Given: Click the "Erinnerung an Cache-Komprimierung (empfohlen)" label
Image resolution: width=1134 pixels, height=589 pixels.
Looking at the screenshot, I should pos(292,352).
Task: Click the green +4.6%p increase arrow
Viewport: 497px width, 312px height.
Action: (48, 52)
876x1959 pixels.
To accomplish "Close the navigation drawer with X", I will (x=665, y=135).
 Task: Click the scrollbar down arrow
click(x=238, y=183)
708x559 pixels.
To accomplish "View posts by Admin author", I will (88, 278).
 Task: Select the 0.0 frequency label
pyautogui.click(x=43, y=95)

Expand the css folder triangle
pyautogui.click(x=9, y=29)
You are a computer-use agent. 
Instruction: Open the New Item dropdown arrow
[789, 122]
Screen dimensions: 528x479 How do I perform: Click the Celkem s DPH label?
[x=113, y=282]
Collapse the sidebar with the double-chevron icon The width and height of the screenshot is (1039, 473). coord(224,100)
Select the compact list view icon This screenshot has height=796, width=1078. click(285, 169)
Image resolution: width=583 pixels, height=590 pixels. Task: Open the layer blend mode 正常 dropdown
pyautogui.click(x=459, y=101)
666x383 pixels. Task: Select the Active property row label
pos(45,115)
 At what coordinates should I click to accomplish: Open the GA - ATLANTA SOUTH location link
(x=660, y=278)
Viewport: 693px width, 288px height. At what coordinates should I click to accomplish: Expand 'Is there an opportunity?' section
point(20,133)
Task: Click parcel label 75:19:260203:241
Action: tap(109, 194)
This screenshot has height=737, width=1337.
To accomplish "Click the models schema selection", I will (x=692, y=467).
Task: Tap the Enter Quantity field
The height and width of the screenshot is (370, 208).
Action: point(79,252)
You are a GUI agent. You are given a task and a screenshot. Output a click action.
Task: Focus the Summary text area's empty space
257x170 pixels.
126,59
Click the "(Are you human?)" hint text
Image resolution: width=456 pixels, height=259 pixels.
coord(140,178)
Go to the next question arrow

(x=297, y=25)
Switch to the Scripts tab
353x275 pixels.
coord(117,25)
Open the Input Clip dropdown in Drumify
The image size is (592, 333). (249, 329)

# Exercise aim:
Transcribe the entire listing above precisely.

# Completed task:
Given: Click the "Erinnerung an Cache-Komprimierung (empfohlen)" label
Image resolution: width=1134 pixels, height=589 pixels.
Looking at the screenshot, I should pos(292,352).
Task: Click the green +4.6%p increase arrow
Viewport: 497px width, 312px height.
Action: (48, 52)
876x1959 pixels.
To accomplish "Close the navigation drawer with X", I will (x=665, y=135).
 Task: Click the scrollbar down arrow
click(x=238, y=183)
708x559 pixels.
To accomplish "View posts by Admin author", I will (88, 278).
 Task: Select the 0.0 frequency label
pyautogui.click(x=43, y=95)

Expand the css folder triangle
pyautogui.click(x=9, y=29)
You are a computer-use agent. 
Instruction: Open the New Item dropdown arrow
[789, 122]
Screen dimensions: 528x479 How do I perform: Click the Celkem s DPH label?
[x=113, y=282]
Collapse the sidebar with the double-chevron icon The width and height of the screenshot is (1039, 473). coord(224,100)
Select the compact list view icon This screenshot has height=796, width=1078. click(285, 169)
Image resolution: width=583 pixels, height=590 pixels. Task: Open the layer blend mode 正常 dropdown
pyautogui.click(x=459, y=101)
666x383 pixels. Task: Select the Active property row label
pos(45,115)
 At what coordinates should I click to accomplish: Open the GA - ATLANTA SOUTH location link
(x=660, y=278)
Viewport: 693px width, 288px height. At what coordinates should I click to accomplish: Expand 'Is there an opportunity?' section
point(20,133)
Task: Click parcel label 75:19:260203:241
Action: tap(109, 194)
This screenshot has height=737, width=1337.
To accomplish "Click the models schema selection", I will (x=692, y=467).
Task: Tap the Enter Quantity field
The height and width of the screenshot is (370, 208).
Action: point(79,252)
You are a GUI agent. You are given a task and a screenshot. Output a click action.
Task: Focus the Summary text area's empty space
257x170 pixels.
126,59
Click the "(Are you human?)" hint text
Image resolution: width=456 pixels, height=259 pixels.
coord(140,178)
Go to the next question arrow

(x=297, y=25)
Switch to the Scripts tab
353x275 pixels.
coord(117,25)
Open the Input Clip dropdown in Drumify
The image size is (592, 333). (249, 329)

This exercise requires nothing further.